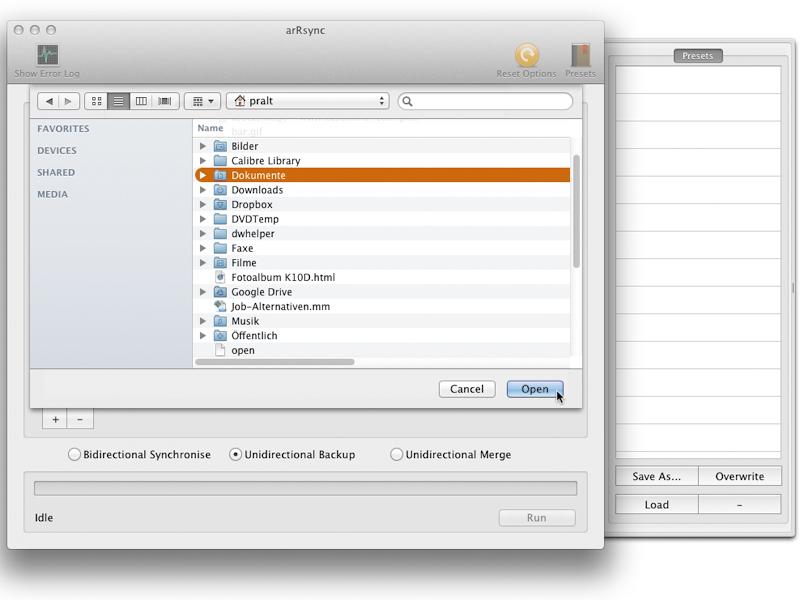Switch to Cover Flow view

(165, 101)
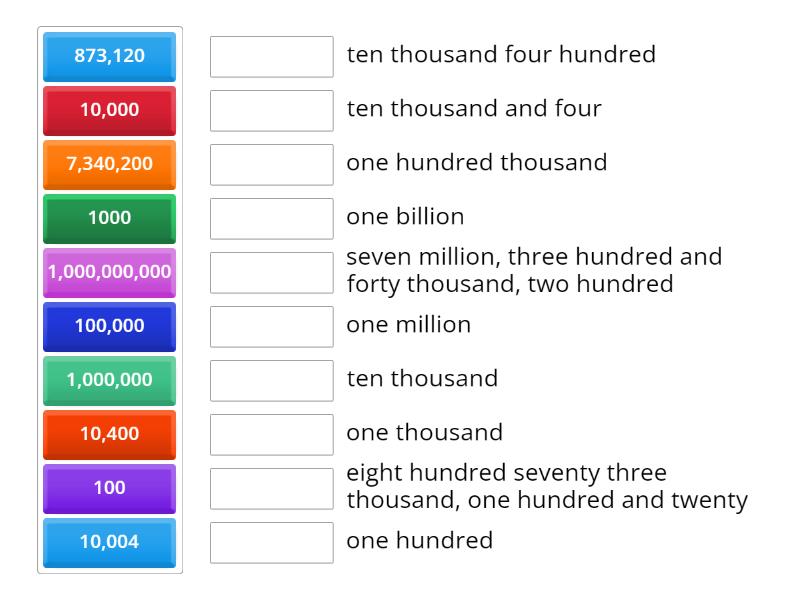Select the 873,120 number tile
The image size is (800, 600).
[x=109, y=56]
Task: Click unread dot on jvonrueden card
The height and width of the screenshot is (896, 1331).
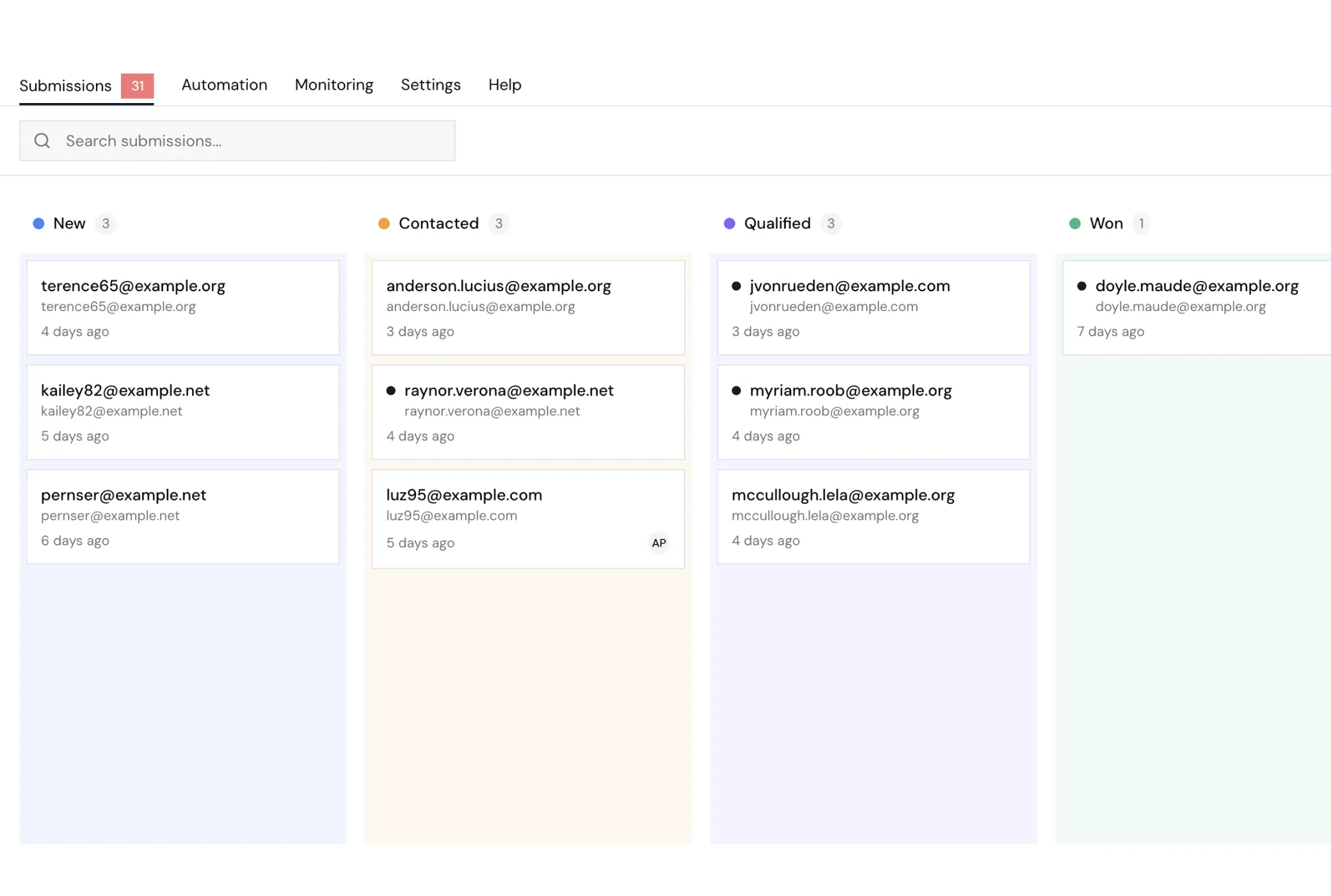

----------

### [Task goal]
Present the records above as a numbered list, omitting blank lines and leaving out the pictures.

### [Response]
1. Switch to Cover Flow view
2. (165, 101)
3. Select the 873,120 number tile
4. The image size is (800, 600).
5. [x=109, y=56]
6. Task: Click unread dot on jvonrueden card
7. The height and width of the screenshot is (896, 1331).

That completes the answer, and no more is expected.